For Sean, it was a revelation.

Sean Cahill on archaeological dig

"When I dig, I go into my own world. When I was excavating with other veterans, I found that I would mentally retreat into a zone where concentration was key. All other thoughts and memories would recede. I can only compare it to diving; when your helmet leaves the surface, you are in a different zone mentally. Whatever issues you have just go away.

"When I was digging with Operation Nightingale and Breaking Ground Heritage, it was one of the first times I could forget about the war, the memories of the missile attack, and the loss of my shipmates.

“I found I had a real knack for archaeology,” he continues. “I enjoyed it so much I decided to enrol in a degree course. Of course, part of me was saying ‘are you joking?’ - I was in my mid-to-late sixties. By the time I finish my degree, I will be 69, so it’s not like I am going to build a career on the back of this.

"The penny dropped for me when I was on a dig with some other veterans at the Otterburn military training ground in Northumbria. It was a counterintuitive, surreal setting, because there were planes and tactical helicopters flying overhead and practice rounds going off all around us, and in the middle of it all there was this bunch of veterans on an archaeological dig. I suddenly realised, it’s not about getting a job, it’s about the journey.”

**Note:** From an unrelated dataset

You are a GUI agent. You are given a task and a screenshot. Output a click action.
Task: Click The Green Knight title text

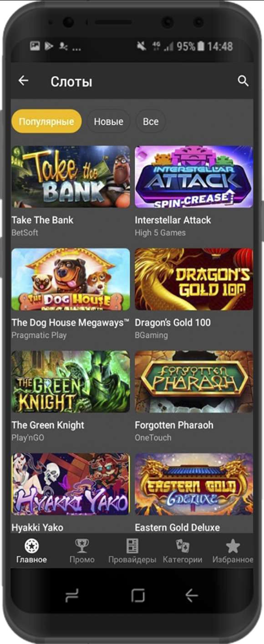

Sean Cahill (far left) on Orkney with fellow students

Sean has since excelled, earning first class marks in both his first and second year assessments. As part of his degree course, he spent three weeks on a dig in the Orkney Islands, and he has also been on TV talking about his experiences, on shows including Digging for Britain and The Great British Dig.

Later this year, he will embark on a 12-week Mitacs Globalink Research Internship at Thompson River University in Kamloops, British Columbia, Canada to work on a project called First Responders and Military Personnel in Canada and Australia, organised through the University of Bradford. The placement is funded by Mitacs, a non-profit research organisation that works in partnerships with academia, private industry and government to deliver training programs in fields related to industrial and social innovation. Only students with the highest marks are put forward by their university.

The project directly correlates with Sean’s post-degree plans to aid other veterans and will provide an in-depth understanding of the challenges faced by those who work in first responder and military careers and the resources available to those who perform in these public safety functions.

Sean Cahill in diving gear

Sean, pictured above during his days as a commercial diver, adds: “For someone who left school at 15 with no qualifications, this is something I never expected. I have a passion for archaeology I didn’t know I had. Part of me wishes this had happened 30 years ago but it’s happened now, so you just have to crack on.

“You could say this is a prime example of a late flourisher - god knows what my school teachers would have made of it.

“If I could give advice to anyone suffering from PTSD, I would say just go talk to someone, anybody, don’t keep it to yourself. There is help and support out there. Archaeology saved my life. It pulled me back from the brink. 

"My hope is that I will eventually work as a full-time member of staff or volunteer at Operation Nightingale, mentoring other veterans through archaeological investigations.

"In this later stage of life, I have finally found my calling. I now have a mission, which is to help other veterans through archaeology.”